## [AUFGABENSTELLUNG 1]
Beantworten Sie anhand der unten stehenden Forumsdiskussion zu RXTX die folgenden Fragen:
(a) Wie lange dauert der Aufruf von CommPortIdentifier.getPortIdentifier("COM2") in der main-Methode?
(b) Welches Betriebssystem wird laut der Forumsdiskussion verwendet?
(c) Welche COM-Ports belegt der Bluetooth-Adapter?

## [LESETEXT]
- - - -
# RXTX und close



## boesi (7. Aug 2007)

Moin

Ich will auf die serielle Schnittstelle zugreifen und verwende dazu RXTX. Funktioniert soweit auch ganz gut, aber ...

... nur das Schliessen des Ports mit close() dauert mal locker 20s, wenn's überhaupt funktioniert. Einen EventListener hab ich schon an den Port gehängt, wie hier beschrieben. Das hat aber nichts gebracht.

Mit dem Debugger [ich verwende Eclipse] hab ich festgestellt, das es wohl an der Methode getPortIdentifier hängt, die von close aufgerufen wird. Wenn ich in der main-Methode CommPortIdentifier.getPortIdentifier("COM2") [am COM2 hängt das Gerät] aufrufe, braucht der Aufruf glatte 200s [ja zweihundert]. Dafür geht das folgende close dann in 0s. Wenn ich zuerst CommPortIdentifier.getPortIdentifiers() aufrufe, dauert das ebenfalls um die 200s, ein folgendes CommPortIdentifier.getPortIdentifier("COM2") geht dann wieder in 0s.

Mit dem Debugger  sehe ich, dass das Program eine halbe Ewigkeit braucht um nur in die Methode reinzugehen. In der Methode passiert dann zwar ne ganze Menge, scheinbar aber ohne weitere Verzögerung [soweit man da dem Debugger trauen kann]. Ganz so als wüsste Java nicht wo der Code liegt und erstmal suchen muss ... Ausserhalb der IDE dauert das ganze aber genauso lang. Ansonsten hab ich die Bibliothek ganz normal über Project->Properties->Java Build Path->Libraries eingebunden.


Nochmal meine eigentliche Frage: Wie kann ich CommPortIdentifier.getPortIdentifiers() dazu bewegen ohne Verzögerung zu starten?


cu boesi

PS: Eigentlich wollte ich die Frage ja auf der Mailingliste von RXTX stellen, aber die [oder den Server] scheint's nicht mehr zu geben. Weiss da jemand mehr?


----------



## boesi (7. Aug 2007)

Noch ein paar Infos über mein System die ich glatt vergessen hab:

OS: Windows XP SP2
IDE: Eclipse 3.3.0
Java 1.6.02 (JDK und JRE)
An COM-Ports gibt's [die von CommPort.getPortIdentifiers() auch alle erkannt werden]:

COM1 - da hängt ein altes Graphik-Tablett dran
COM2 - über USB-Adapter, da hängt das zu steuernde Gerät
mein Bluetooth-Adapter ist der Meinung 11 COM-Ports besetzen zu müssen: COM9-COM19
CommPort.getPortIdentifiers() liefert noch LPT1, da hängt ein Drucker dran

So ich hoffe damit kann irgendjemand was anfangen


cu boesi


----------



## boesi (10. Aug 2007)
- - - -
## [AUFLISTUNG]
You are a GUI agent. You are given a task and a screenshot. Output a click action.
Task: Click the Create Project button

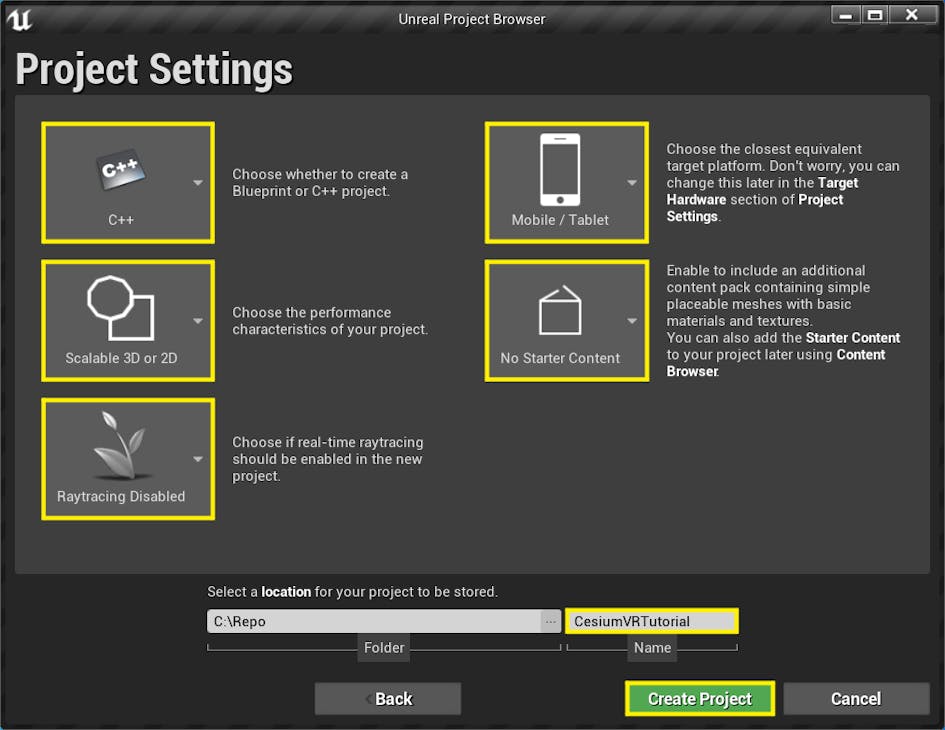pos(699,698)
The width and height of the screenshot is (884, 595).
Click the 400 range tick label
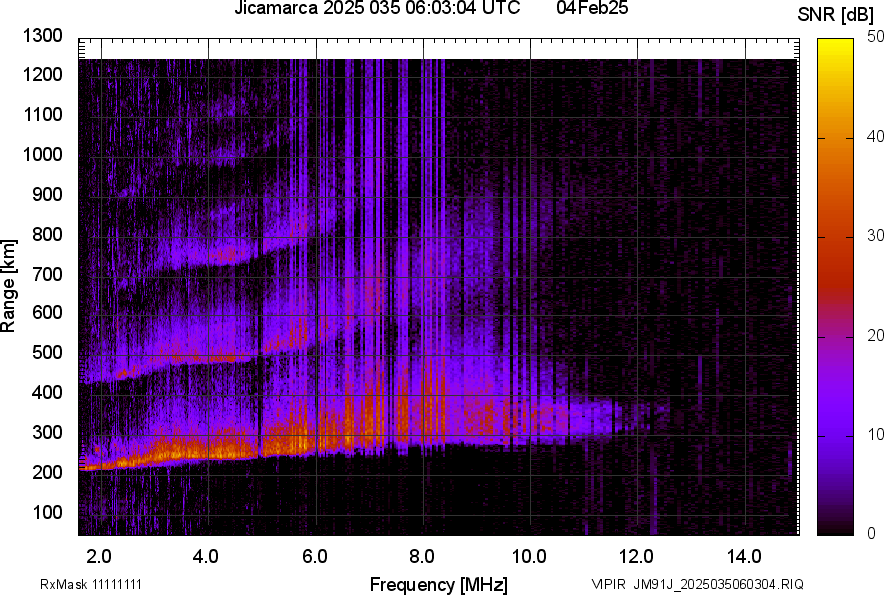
- - - -
## [AUFGABENSTELLUNG 2]
Übertragen Sie alle Zeilen der oben stehenden Datensätze ohne Leerzeilen in eine Markdown-Tabelle mit den Spalten „Nr.“ und „Datensatzzeile“. Lassen Sie die Bilder in Ihrer Antwort weg.

## [MUSTERLÖSUNG 1]
(a) Glatte 200 Sekunden.
(b) Windows XP SP2.
(c) COM9 bis COM19.

## [MUSTERLÖSUNG 2]
| Nr. | Datensatzzeile |
|---|---|
| 1 | You are a GUI agent. You are given a task and a screenshot. Output a click action. |
| 2 | Task: Click the Create Project button |
| 3 | pos(699,698) |
| 4 | The width and height of the screenshot is (884, 595). |
| 5 | Click the 400 range tick label |